Search the lines of the records for the word "computer", and copy every line that has it.

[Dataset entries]
◆ ◆ ◆ ◆ ◆ ◆ ◆

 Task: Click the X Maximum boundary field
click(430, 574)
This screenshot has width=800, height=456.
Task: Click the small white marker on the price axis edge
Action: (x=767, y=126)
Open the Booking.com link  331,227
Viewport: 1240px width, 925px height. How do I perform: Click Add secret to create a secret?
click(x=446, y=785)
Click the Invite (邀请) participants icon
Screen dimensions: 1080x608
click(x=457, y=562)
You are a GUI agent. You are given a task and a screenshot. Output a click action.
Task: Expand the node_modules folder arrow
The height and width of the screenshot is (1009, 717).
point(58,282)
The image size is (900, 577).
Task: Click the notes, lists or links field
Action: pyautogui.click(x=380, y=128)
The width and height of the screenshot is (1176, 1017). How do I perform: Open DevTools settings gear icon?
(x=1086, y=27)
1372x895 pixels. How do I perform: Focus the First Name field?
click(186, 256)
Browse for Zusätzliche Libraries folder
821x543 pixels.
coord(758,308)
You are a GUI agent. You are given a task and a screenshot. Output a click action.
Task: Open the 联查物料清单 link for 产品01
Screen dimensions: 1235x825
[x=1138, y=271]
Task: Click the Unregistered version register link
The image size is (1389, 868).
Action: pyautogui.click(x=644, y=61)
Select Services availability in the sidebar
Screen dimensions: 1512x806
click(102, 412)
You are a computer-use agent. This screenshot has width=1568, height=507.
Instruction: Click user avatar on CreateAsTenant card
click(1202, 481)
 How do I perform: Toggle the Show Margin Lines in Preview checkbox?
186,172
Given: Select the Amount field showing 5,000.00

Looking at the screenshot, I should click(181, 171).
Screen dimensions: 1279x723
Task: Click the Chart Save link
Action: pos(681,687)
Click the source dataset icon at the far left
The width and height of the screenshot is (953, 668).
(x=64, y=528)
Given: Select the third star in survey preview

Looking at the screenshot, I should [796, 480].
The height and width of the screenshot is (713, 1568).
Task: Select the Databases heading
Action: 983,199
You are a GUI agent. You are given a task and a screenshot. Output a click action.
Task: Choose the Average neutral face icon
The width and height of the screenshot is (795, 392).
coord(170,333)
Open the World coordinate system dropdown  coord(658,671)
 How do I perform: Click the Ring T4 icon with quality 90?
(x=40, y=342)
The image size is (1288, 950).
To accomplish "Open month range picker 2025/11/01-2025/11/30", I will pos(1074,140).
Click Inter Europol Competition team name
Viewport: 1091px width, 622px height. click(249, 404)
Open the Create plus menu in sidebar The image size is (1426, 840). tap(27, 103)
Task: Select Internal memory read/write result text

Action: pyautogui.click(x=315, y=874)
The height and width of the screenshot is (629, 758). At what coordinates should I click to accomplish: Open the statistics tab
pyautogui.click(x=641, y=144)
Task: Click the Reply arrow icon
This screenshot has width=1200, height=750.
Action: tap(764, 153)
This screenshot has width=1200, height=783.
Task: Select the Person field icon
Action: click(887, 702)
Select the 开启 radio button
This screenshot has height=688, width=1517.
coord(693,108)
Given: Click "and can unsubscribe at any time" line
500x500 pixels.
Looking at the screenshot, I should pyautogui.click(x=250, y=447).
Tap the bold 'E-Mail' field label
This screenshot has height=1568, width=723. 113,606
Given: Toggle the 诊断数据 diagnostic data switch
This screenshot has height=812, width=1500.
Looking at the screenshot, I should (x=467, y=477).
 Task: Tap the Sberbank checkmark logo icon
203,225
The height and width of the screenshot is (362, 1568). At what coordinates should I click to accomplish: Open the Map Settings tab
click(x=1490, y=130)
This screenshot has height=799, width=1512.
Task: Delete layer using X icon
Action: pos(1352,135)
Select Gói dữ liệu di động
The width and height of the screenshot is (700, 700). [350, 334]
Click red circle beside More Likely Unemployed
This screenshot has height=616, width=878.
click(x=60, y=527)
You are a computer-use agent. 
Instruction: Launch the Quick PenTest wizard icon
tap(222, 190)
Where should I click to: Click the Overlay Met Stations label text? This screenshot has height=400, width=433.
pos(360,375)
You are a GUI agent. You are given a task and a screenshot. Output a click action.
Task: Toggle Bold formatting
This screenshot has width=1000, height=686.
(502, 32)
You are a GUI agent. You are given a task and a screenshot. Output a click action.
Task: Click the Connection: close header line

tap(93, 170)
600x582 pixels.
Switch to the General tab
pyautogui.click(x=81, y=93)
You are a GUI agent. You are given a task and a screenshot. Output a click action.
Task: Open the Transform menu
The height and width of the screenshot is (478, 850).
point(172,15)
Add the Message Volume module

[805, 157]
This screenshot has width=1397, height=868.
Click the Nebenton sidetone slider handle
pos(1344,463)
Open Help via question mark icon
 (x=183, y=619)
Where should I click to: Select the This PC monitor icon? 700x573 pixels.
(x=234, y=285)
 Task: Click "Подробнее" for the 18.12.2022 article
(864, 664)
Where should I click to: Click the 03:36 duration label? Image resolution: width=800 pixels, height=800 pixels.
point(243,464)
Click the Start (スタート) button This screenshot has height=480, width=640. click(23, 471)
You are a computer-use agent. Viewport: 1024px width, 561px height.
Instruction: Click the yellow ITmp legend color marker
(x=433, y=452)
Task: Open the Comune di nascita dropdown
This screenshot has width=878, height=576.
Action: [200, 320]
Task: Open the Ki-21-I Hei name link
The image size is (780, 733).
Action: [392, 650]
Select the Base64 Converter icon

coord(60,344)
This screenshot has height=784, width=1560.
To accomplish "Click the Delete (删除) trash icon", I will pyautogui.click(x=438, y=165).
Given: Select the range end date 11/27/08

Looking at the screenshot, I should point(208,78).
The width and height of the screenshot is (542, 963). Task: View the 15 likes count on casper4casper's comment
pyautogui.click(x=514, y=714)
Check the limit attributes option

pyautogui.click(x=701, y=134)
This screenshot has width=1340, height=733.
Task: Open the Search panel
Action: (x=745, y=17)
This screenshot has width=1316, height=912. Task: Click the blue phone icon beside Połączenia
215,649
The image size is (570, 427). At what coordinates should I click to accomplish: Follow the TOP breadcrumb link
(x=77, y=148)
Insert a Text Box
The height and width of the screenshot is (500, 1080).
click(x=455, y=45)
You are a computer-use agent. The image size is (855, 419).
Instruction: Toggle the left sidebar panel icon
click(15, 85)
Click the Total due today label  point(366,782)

◆ ◆ ◆ ◆ ◆ ◆ ◆

→ Output of the exercise:
You are a computer-use agent. This screenshot has width=1568, height=507.
You are a computer-use agent. 
You are a computer-use agent. Viewport: 1024px width, 561px height.
You are a computer-use agent. The image size is (855, 419).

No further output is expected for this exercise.